### Provided information
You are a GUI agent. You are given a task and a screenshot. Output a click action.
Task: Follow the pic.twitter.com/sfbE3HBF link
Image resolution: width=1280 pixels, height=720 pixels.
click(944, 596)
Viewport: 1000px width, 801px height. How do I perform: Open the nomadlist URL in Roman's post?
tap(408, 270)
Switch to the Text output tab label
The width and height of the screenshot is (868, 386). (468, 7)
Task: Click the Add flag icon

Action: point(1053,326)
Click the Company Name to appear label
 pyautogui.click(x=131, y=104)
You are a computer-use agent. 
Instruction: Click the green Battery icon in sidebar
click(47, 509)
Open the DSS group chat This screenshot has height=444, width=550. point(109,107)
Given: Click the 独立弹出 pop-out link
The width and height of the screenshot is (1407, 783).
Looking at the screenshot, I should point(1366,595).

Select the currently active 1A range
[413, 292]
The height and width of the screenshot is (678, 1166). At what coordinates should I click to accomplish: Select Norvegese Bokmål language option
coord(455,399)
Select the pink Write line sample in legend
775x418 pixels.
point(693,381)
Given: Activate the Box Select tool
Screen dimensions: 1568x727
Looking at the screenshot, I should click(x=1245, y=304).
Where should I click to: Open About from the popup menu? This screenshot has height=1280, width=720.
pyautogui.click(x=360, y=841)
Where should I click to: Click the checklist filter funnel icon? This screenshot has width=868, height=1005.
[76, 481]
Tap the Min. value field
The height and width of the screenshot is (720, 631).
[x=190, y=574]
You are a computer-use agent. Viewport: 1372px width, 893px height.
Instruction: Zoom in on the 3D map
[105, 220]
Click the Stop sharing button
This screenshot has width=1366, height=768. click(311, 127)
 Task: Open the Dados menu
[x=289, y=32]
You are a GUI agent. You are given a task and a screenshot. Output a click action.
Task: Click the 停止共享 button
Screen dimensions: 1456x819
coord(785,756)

### Action item
A single number is expected here: the count of lines in the material above with "agent" in them.

### Task answer
4